На чистом зулинском дворе стояли четыре тройки. Двенадцать лошадей перебирали ногами от нетерпения, шевелили сани, и в ограде слышался слитный шум. Вылетал из конских ноздрей пар, обносил морды инеем. Кони просили ходу. Казалось, дай им волю, ослабь вожжи — земля загудит под копытами, и не белесый пар из ноздрей пыхнет, а огонь с искрами.

Но время выезда еще не приспело. Устинью Климовну ждали.

Вся же остальная зулинская родова, снаряженная в путь, была уже в ограде и ждала лишь команды, чтобы усесться в сани. Ребятишки, радуясь празднику, не могли унять своего восторга и взвизгивали, получая от матерей несердитые подзатыльники. Вырядились Глафира, Пелагея и Зинаида, словно на свадьбу: у каждой белые пимы с красной строчкой, шубы-барнаулки с беличьими воротниками, из-под шуб новенькие вышитые юбки выглядывают, а на головах повязанные на узорчатые подбрусники шерстяные шали. Такие разноцветные, словно украли бабы с летнего луга по охапке разнотравья и накинули на себя. Зарумянились женки на морозе, помолодели. Мужики глядят на своих благоверных, примелькавшихся в серых буднях, раскрывают глаза пошире, словно впервые видят.

Но вот и дверь скрипнула. Устинья Климовна, легонько, неслышно ступая, вышла на крыльцо. Она и в праздник своей суровости не изменила: шаль у ней черная, как у монашки. В руке высохший легонький бадожок из березы. Оперлась на него, оглядела запряженные тройки, спросила:

— Ванюша, ты пристяжную-то поглядел у Митеньки? Не храмлет?

— Не храмлет, маменька, — с поклоном отозвался Иван, поглаживая сивую уже бороду. — По двору провели, глянули — полетит, как птичка.

— Тогда поехали. Господи, благослови нас, грешных. — Устинья Климовна перекрестилась сама, перекрестила свое большое гнездо, а еще — все четыре тройки, каждую в отдельности.

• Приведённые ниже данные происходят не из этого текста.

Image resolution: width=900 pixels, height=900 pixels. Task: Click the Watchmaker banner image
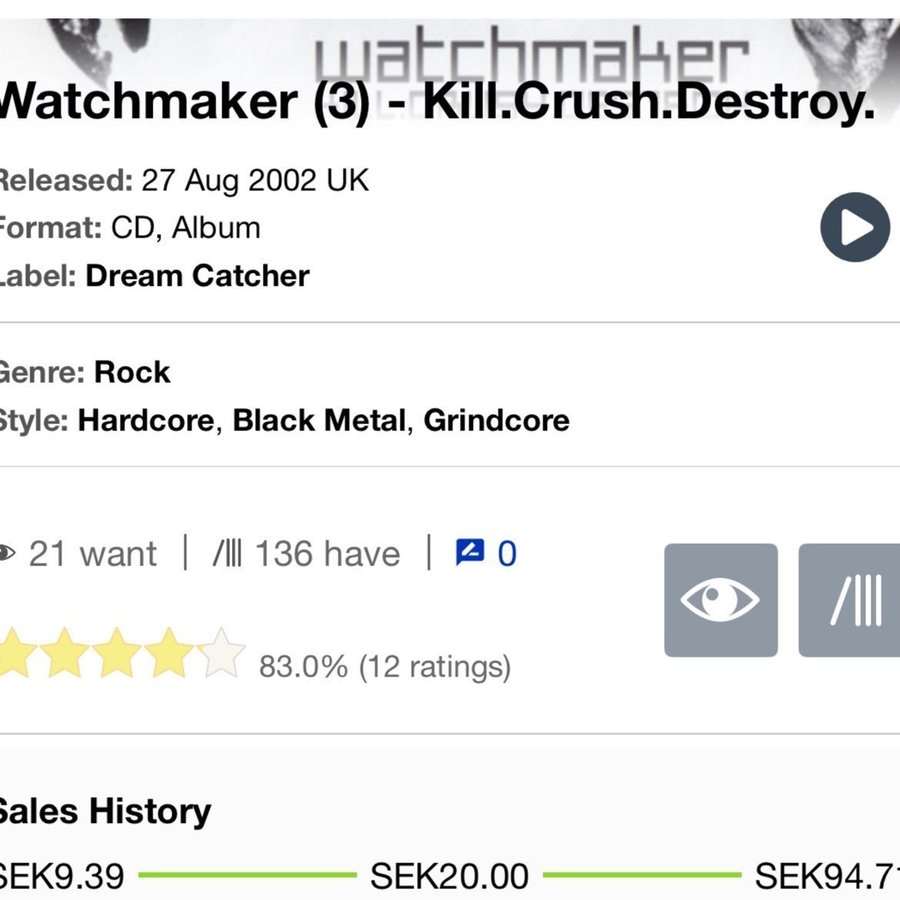coord(530,55)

Митенька подскочил к крыльцу, придерживая матушку за руку, помогая ей спуститься со ступенек, и довел до первой тройки. Усадил на тулуп, расстеленный на мягком сене, побежал отворять широкие ворота. Устинья Климовна оглянулась, проверила — все ли уселись? Все. Тихонько тронула вскочившего на облучок Митеньку бадожком в плечо — поехали.

Первой за ворота выкатилась тройка с Митенькой и Устиньей Климовной, вторыми — Павел с Зинаидой и с ребятишками, третьими — Федор с Пелагеей и с ребятишками, а последним выезжал со своей половиной и с чадами Иван. Закрыл ворота, огляделся — все ли в порядке? — и тронул коней, замыкая знатный зулинский выезд.

Ехали тихо, неторопким ходом, потому как Устинья Климовна скорую езду, а особенно скачки, считала дурным баловством и частенько говаривала про лихачей: «Сами бы, лешаки, залезали в хомут и скакали, пока пеной не изойдут. За что же лошадь, божью тварь, мучить?»

А Митенька быструю езду любил. Хлебом не корми — дай пролететь, чтобы ветер с головы шапку скидывал. Но при маменьке и помыслить не мог об этом. Натягивал вожжи, сдерживая коней, а сам от нетерпения ерзал на облучке. И надо же было случиться: не раньше, не позже, а именно в это время догнал зулинский выезд Васька. Стоял он, широко расставив ноги, в передке кошевки, правил летучим Игренькой и свистел, подбадривая его, как варнак на большой дороге.